__SUPPLIED RECORDS__.
"""
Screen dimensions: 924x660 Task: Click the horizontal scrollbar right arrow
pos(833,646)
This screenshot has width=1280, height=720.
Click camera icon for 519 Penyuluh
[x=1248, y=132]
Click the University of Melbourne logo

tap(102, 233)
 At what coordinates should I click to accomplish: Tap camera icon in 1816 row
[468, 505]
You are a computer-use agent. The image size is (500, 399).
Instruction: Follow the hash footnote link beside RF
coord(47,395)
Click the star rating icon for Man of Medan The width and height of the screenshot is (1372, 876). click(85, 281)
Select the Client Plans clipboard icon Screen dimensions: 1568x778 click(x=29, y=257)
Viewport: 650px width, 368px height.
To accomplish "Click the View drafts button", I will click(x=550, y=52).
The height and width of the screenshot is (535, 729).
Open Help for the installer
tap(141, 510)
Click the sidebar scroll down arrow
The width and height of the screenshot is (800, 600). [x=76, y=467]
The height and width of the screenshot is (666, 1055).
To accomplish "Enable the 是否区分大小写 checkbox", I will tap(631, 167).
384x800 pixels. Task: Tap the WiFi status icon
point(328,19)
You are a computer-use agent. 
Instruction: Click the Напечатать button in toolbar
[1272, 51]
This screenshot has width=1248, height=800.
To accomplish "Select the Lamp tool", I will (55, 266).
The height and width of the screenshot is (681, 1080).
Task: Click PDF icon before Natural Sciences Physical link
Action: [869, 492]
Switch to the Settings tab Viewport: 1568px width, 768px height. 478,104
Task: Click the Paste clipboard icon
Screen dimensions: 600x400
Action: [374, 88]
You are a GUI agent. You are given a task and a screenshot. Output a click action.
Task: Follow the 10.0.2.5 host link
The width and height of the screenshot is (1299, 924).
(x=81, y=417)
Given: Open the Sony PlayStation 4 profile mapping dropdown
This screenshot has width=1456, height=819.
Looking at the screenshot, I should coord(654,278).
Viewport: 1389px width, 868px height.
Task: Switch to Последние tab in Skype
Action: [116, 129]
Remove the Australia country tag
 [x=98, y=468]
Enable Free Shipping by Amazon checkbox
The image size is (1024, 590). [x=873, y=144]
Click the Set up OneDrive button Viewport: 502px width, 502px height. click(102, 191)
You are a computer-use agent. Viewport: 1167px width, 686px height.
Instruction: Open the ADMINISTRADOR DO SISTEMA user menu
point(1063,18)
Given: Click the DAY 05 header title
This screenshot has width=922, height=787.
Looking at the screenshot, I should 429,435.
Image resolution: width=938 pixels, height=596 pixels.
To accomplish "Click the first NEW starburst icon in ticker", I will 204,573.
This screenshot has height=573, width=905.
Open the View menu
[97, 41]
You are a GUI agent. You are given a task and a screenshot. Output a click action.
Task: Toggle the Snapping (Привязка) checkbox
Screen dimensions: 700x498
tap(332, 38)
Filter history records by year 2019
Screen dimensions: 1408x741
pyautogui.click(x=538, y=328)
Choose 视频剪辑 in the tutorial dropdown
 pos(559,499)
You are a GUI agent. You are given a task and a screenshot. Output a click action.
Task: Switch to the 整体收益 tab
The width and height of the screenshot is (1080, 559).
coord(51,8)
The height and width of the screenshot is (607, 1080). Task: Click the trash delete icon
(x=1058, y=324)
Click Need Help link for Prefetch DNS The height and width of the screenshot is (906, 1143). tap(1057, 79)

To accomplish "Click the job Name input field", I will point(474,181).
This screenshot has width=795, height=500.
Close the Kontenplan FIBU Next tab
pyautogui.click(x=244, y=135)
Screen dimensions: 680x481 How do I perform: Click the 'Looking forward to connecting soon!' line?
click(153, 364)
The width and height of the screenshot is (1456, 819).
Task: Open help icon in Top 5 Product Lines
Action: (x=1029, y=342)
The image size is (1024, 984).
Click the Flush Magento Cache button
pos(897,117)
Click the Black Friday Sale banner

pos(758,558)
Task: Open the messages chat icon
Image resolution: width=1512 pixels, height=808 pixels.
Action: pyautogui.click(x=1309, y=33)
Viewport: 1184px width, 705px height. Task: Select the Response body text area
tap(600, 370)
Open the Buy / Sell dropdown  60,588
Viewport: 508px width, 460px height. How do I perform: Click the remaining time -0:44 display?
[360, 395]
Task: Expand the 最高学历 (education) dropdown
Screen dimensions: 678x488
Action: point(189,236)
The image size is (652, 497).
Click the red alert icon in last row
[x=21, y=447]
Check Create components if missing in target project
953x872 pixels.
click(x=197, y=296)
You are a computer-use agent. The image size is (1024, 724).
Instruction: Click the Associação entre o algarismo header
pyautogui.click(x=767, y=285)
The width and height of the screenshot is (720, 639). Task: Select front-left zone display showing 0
"""
Copy out every line from the one containing "The image size is (652, 497)." down to the end of the items, without changing anything.

The image size is (652, 497).
Click the red alert icon in last row
[x=21, y=447]
Check Create components if missing in target project
953x872 pixels.
click(x=197, y=296)
You are a computer-use agent. The image size is (1024, 724).
Instruction: Click the Associação entre o algarismo header
pyautogui.click(x=767, y=285)
The width and height of the screenshot is (720, 639). Task: Select front-left zone display showing 0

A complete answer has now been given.